Patchwork stingaree
- Conservation status: Least Concern (IUCN 3.1)

Scientific classification
- Kingdom: Animalia
- Phylum: Chordata
- Class: Chondrichthyes
- Subclass: Elasmobranchii
- Order: Myliobatiformes
- Family: Urolophidae
- Genus: Urolophus
- Species: U. flavomosaicus
- Binomial name: Urolophus flavomosaicus Last & M. F. Gomon, 1987

= Patchwork stingaree =

- Authority: Last & M. F. Gomon, 1987
- Conservation status: LC

Species of cartilaginous fish

The patchwork stingaree (Urolophus flavomosaicus) is a little-known species of stingray in the family Urolophidae, with a disjunct distribution off northwestern and northeastern Australia. It typically inhabits the outer continental shelf, at a depth of 60–320 m. This species has a diamond-shaped pectoral fin disc much wider than it is long, and a short, flattened tail with a prominent dorsal fin and leaf-like caudal fin. There is a skirt-shaped curtain of skin between its nostrils. Its dorsal colour pattern resembles a mosaic of dark brown rings with light-coloured centers, separated by fine reticulated lines. The International Union for Conservation of Nature (IUCN) has listed the patchwork stingaree under Least Concern, as it is subject to minimal fishing pressure.

==Taxonomy==
Peter Last and Martin Gomon described the patchwork stingaree in a 1987 issue of Memoirs of the National Museum of Victoria, giving it the specific epithet flavomosaicus from the Latin flavus ("yellow") and mosaicus ("mosaic") in reference to its colouration. A male 33 cm across, collected north of Port Hedland, Western Australia on 21 April 1982, by the research trawler FRV Soela, was designated as the type specimen. It seems to be most closely related to the sandyback stingaree (U. bucculentus) and the butterfly stingaree (U. papilio).

==Distribution and habitat==
The patchwork stingaree is a northern Australian endemic with a discontinuous range: the western population is found from the Houtman Abrolhos to Cape Leveque in Western Australia, and the eastern population from Caloundra to Townsville in Queensland. It seems to be rather patchily distributed, with only small numbers of individuals present at any particular location.
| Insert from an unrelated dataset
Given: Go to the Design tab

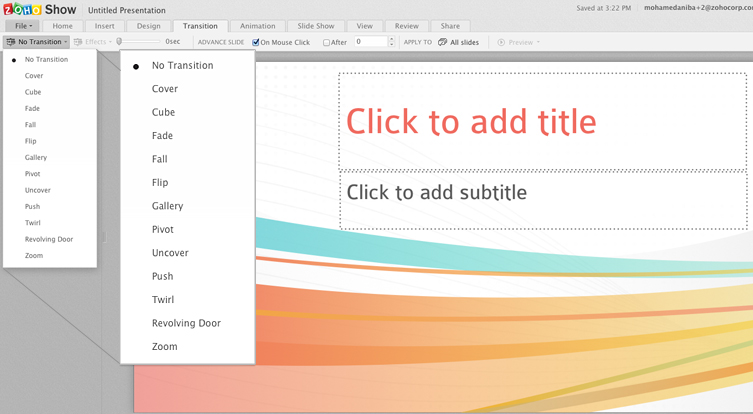Looking at the screenshot, I should [x=148, y=26].
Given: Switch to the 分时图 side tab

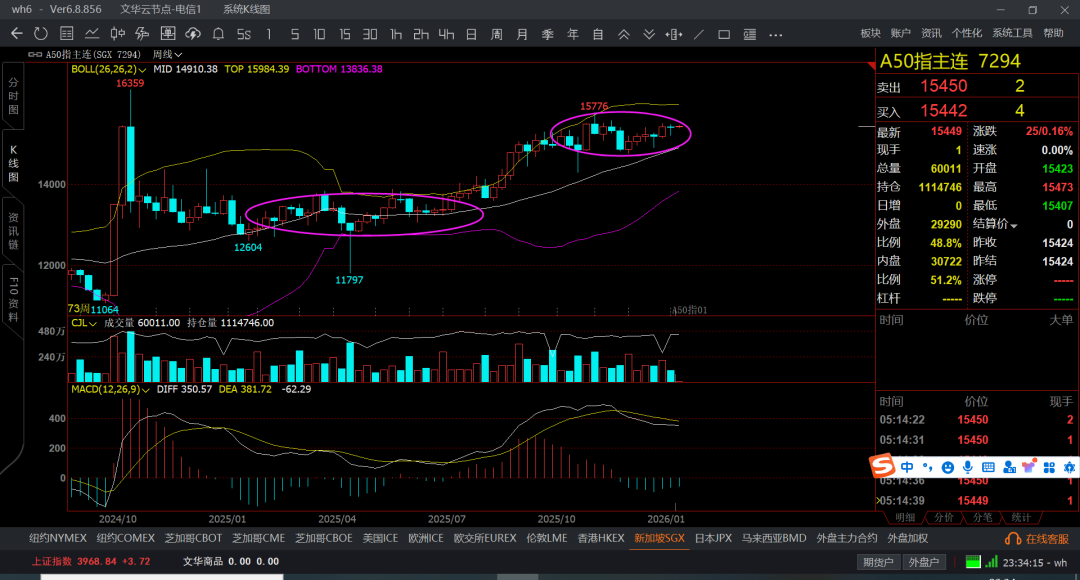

This benthic species is mostly found over fine substrates on the outer continental shelf, and has been reported from 60 to 320 m deep.

==Description==
Among the largest members of its family, the patchwork stingaree can grow to at least 59 cm long. It has a diamond-shaped pectoral fin disc much wider than long, with broadly rounded outer corners and nearly straight anterior margins that converge at an obtuse angle. The tip of the snout protrudes slightly past the disc. The small eyes are followed by comma-shaped spiracles with angular posterior rims. The outer rim of each nostril may be enlarged into a small knob; between the nostrils is a skirt-shaped curtain of skin with a finely fringed trailing margin. There are 8-14 stubby papillae (nipple-like structures) on the floor of the large mouth, as well as a narrow patch of large papillae on the lower jaw. The teeth are small with roughly oval bases, and the five pairs of gill slits are short. The pelvic fins are small with curved margins.

The short, very flattened tail measures 67-79% as long as the disc and terminates in a short, deep, leaf-shaped caudal fin. A lateral skin fold runs along the each side of the tail, which is most obvious in juveniles. The upper surface of the tail bears a rather large dorsal fin followed by a serrated stinging spine. The skin entirely lacks dermal denticles. The dorsal colouration of this species is distinctive, consisting of a yellowish background with numerous large, dark brown rings surrounding light-coloured spots, that may be separated from each other by a network of fine pale lines (particularly at the center of the disc) to give the impression of a mosaic. The rings become smaller and less well-defined towards the margins of the disc. The dorsal and caudal fins are light in adults and dark with nearly black margins in juveniles.

==Biology and ecology==
Virtually nothing is known of the natural history of the patchwork stingaree. Ecologically, it is apparently the tropical equivalent of the temperate sandyback stingaree. Reproduction is presumably aplacental viviparous like in other stingrays, with the developing embryos sustained by maternally produced histotroph ("uterine milk"). The litter size is probably small, judging by related species. Males mature sexually at under 38 cm long.

==Human interactions==
Only the Coral Sea Fishery (CSF) off Queensland and the Western Trawl Fisheries (WTF) off Western Australia regularly operate within the geographical and depth range occupied by the patchwork stingaree. Both fisheries have a negligible impact on this species because of their small scale, and are unlikely to expand in the near future. As a result, the International Union for Conservation of Nature (IUCN) has listed the patchwork stingaree under Least Concern. It would potentially benefit from the implementation of the 2004 Australian National Plan of Action for the Conservation and Management of Sharks.